When St. Paul says that “the fruit of the Spirit is love, joy, peace, patience, kindness, generosity, faithfulness, gentleness and temperance” there is no implied Christian monopoly over such divine indwelling.  Paul declares, “There is no law against these things.”  (Galatians 5:22-23)

It seems to me that there is a great fraternity of large-hearted people who are able to recognize the web of spiritual interconnectedness between spiritual traditions and religions systems.  They approach each other with openness, eager to learn from one another, while moving deeper within their inheritance and growing more in their own tradition.  They are not alike, but they are kin.  And they recognize that God is greater than any particular human religion or revelation.  Their respect for the mystery of the ultimate humbles their particular claims.  They can be peacemakers.

In such a Spirit, divisions are opportunities for new understanding.  We are invited to see the Divine through other windows.  Two Saturdays from today, on February 8, we will host a gathering of these people on Interfaith Harmony Day. 

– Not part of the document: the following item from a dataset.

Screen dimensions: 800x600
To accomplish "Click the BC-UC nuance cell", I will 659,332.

As a Christian, I believe that every human being is a child of God.  Everyone is created in the image and likeness of God.  It is our job to repent and to recognize that the kingdom of God has indeed come very near.  It is our calling to recognize the deeper unity that Paul urges upon the divided Corinthians. 

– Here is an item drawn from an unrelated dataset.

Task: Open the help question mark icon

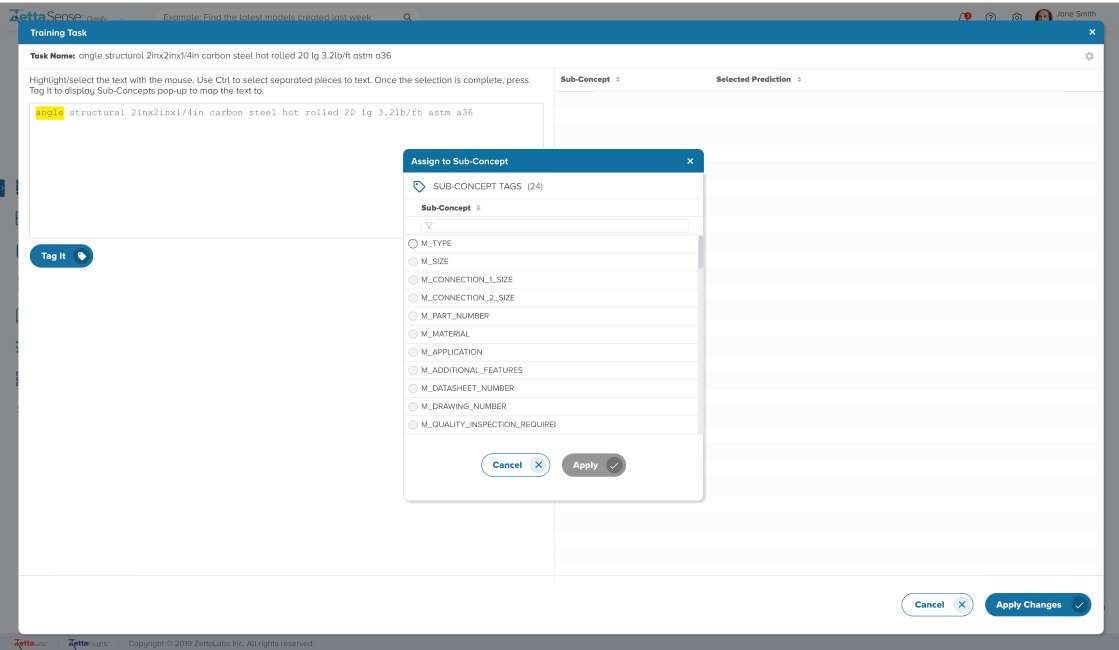Action: coord(991,17)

It is our job to fish for people – to search beneath the surface into the mystery below our vision, and to discover the teeming divine life that surrounds and supports us.

Be fishers of people.  Look below the quarrels that divide religious people.  Patiently wait, and watch.  Then set your hooks.  Set your hooks into whatever expression of wisdom, compassion and freedom you can catch.  Set your hooks into every expression of truth, goodness and beauty.  Bring forth to the surface every moment of faith, hope and love.  Let the perfect love of God cast out fear, especially fear of the stranger or the different one.

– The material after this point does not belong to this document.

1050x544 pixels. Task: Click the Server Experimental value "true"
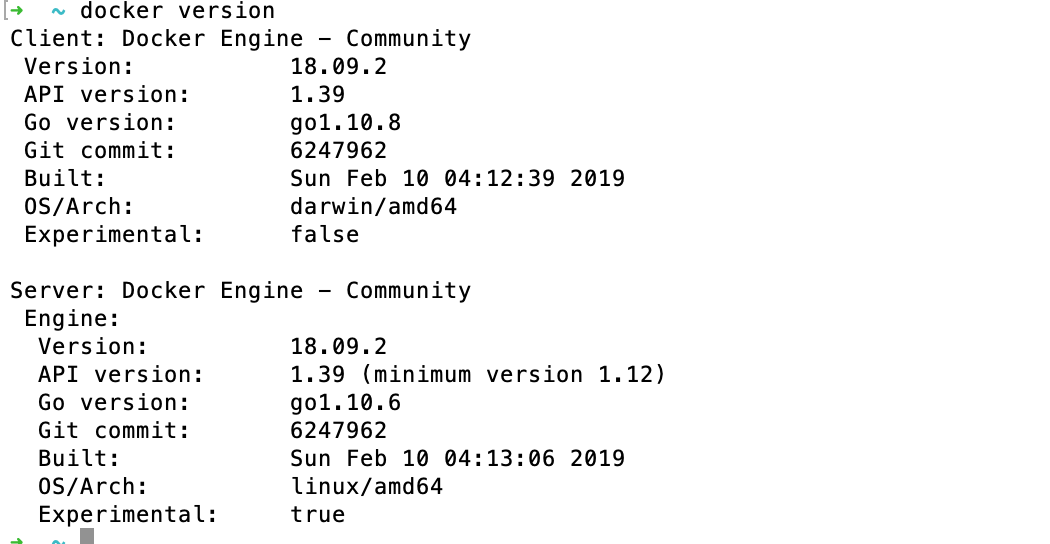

Wouldn't it be wonderful if those who are religious were known no more as quarrelers, but rather as peacemakers.

[i] Charles Page, Jesus and the Land, Abingdon Press, Nashville, 1995, p. 33-38.
[ii] Jay, McDaniel, Living from the Center, Chalice Press, St. Louis, 2000, p. 27.

2 Comments:

At 6:32 AM, Anonymous George L. Vockroth said...

Here’s a story.
We are bound together
telling stories about who we are
and what things mean.
Our assent to creed
and immersion in the liturgy
of a particular story
protects us against
the sheer terror
of being nothing alone.

However just as we are united
with others in a common story,
so also are we divided
from those similarly engaged
in entirely different stories.
We believe our story to be ultimately true,
and may securely exclude
them and their stories.
Or not.
They are just as scared
and joyful as us.

Owning up to our spiritual chauvinism,
we come to understand
we are all storytellers throughout time
and across cultures.
Going a step further we realize
every great storytelling tradition
includes a story and practice
of letting go of storytelling altogether
for a time, embracing nothing alone.
From which it becomes possible to emerge
back into our own less tightly held,
yet more profoundly understood story,
in joyful embrace with others and theirs.

 
At 2:58 PM, Blogger Lowell said...

Very nice, George.
I particularly love “They are just as scared / and joyful as us.”
And the “embracing nothing alone” which seems so necessary to the journey of faith. Otherwise, we tend toward such destructive certainties.